We propose Wake-Sleep Consolidated Learning (WSCL), a learning strategy
leveraging Complementary Learning System theory and the wake-sleep phases of
the human brain to improve the performance of deep neural networks for visual
classification tasks in continual learning settings. Our method learns
continually via the synchronization between distinct wake and sleep phases.
During the wake phase, the model is exposed to sensory input and adapts its
representations, ensuring stability through a dynamic parameter freezing
mechanism and storing episodic memories in a short-term temporary memory
(similarly to what happens in the hippocampus). During the sleep phase, the
training process is split into NREM and REM stages. In the NREM stage, the
model’s synaptic weights are consolidated using replayed samples from the
short-term and long-term memory and the synaptic plasticity mechanism is
activated, strengthening important connections and weakening unimportant ones.
In the REM stage, the model is exposed to previously-unseen realistic visual
sensory experience, and the dreaming process is activated, which enables the
model to explore the potential feature space, thus preparing synapses to future
knowledge. We evaluate the effectiveness of our approach on three benchmark
datasets: CIFAR-10, Tiny-ImageNet and FG-ImageNet. In all cases, our method
outperforms the baselines and prior work, yielding a significant performance
gain on continual visual classification tasks. Furthermore, we demonstrate the
usefulness of all processing stages and the importance of dreaming to enable
positive forward transfer.
Analysis of Wake-Sleep Consolidated Learning
Wake-Sleep Consolidated Learning (WSCL) is a novel learning strategy that draws inspiration from the Complementary Learning System theory and the wake-sleep phases of the human brain. This approach aims to enhance the performance of deep neural networks in visual classification tasks in continual learning settings. The multi-disciplinary nature of this concept lies in its combination of neuroscience principles and machine learning techniques.
The WSCL method operates through a synchronization between distinct wake and sleep phases, mirroring the behavior of the human brain. During the wake phase, the model is exposed to sensory input and fine-tunes its representations for stability using a dynamic parameter freezing mechanism. This stability ensures that the model retains previously acquired knowledge while adapting to new input. Additionally, episodic memories are stored in a short-term temporary memory, similar to the way the hippocampus functions in humans.

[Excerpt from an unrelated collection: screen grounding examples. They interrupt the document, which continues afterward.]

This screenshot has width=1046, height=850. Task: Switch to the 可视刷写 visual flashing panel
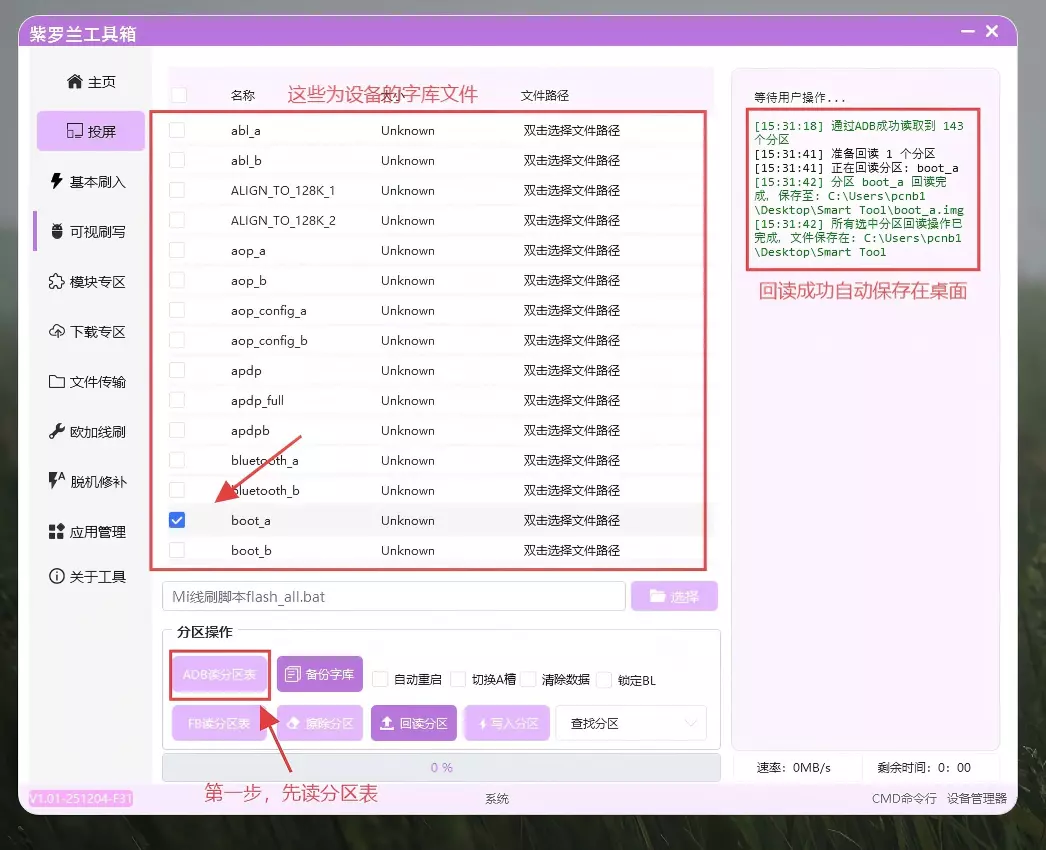point(88,230)
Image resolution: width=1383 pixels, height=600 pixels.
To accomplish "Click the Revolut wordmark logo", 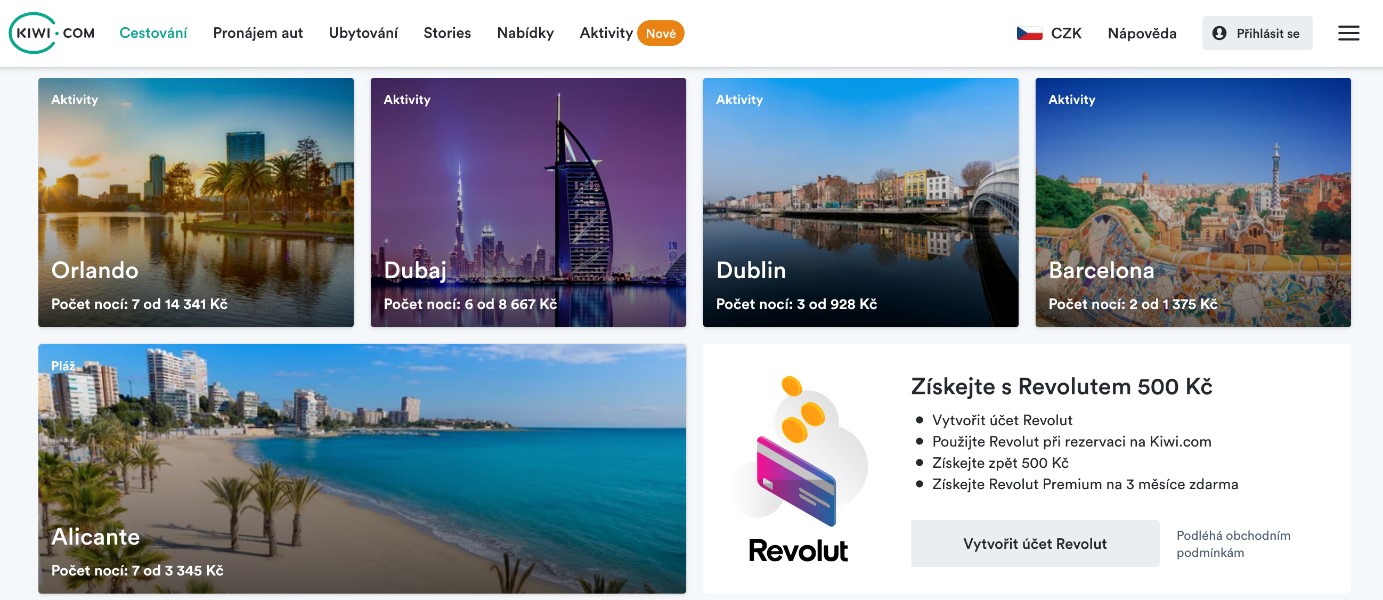I will coord(798,550).
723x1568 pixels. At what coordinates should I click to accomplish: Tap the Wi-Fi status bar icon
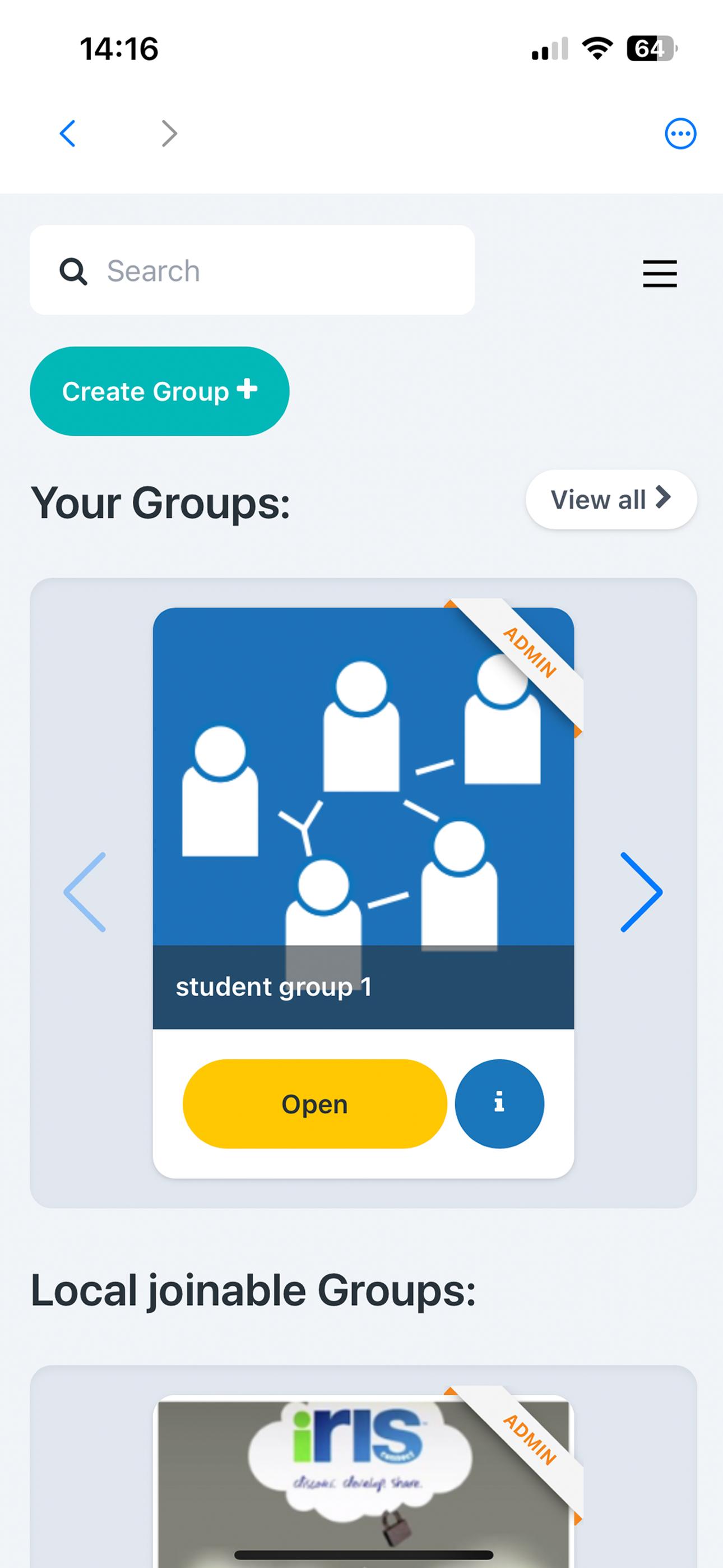(x=597, y=48)
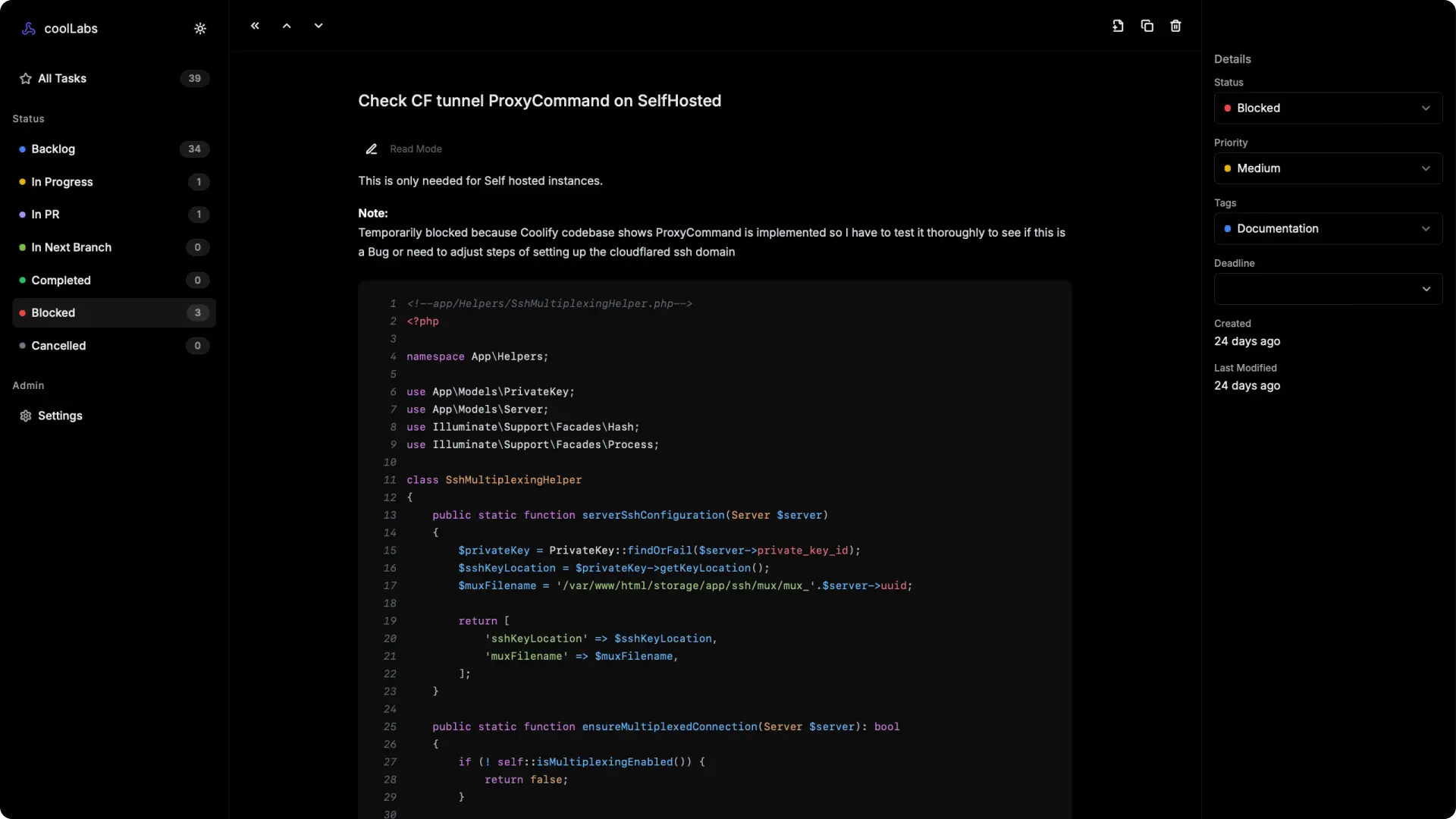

In the sleep phase, the training process is further divided into NREM and REM stages. In the NREM stage, synaptic weights of the model are consolidated by replaying samples from both short-term and long-term memory. This consolidation process activates the synaptic plasticity mechanism, reinforcing important connections and weakening unimportant ones. By actively strengthening relevant connections, the model becomes more effective at classifying visual inputs.
In the REM stage, the model is exposed to previously-unseen realistic visual sensory experiences. This phase activates the dreaming process, which allows the model to explore potential features in the input space. By exploring new patterns and possibilities, the model prepares its synapses to acquire future knowledge. This dreaming stage is crucial for enabling positive forward transfer, where previous learning helps facilitate new learning.
The effectiveness of the WSCL approach has been evaluated on three benchmark datasets: CIFAR-10, Tiny-ImageNet, and FG-ImageNet. In all cases, WSCL outperformed existing baselines and previous approaches, achieving significant performance gains in continual visual classification tasks. This demonstrates the potential of leveraging concepts from neurobiology to drive advancements in machine learning.
Conclusion
Wake-Sleep Consolidated Learning presents a promising strategy for improving the performance of deep neural networks in continual learning settings. By emulating the wake-sleep phases of the human brain and incorporating the Complementary Learning System theory, this approach tackles the challenge of retaining previous knowledge while adapting to new information. The multi-disciplinary nature of this research, combining insights from neuroscience and machine learning, highlights the potential for interdisciplinary collaborations to drive progress in artificial intelligence.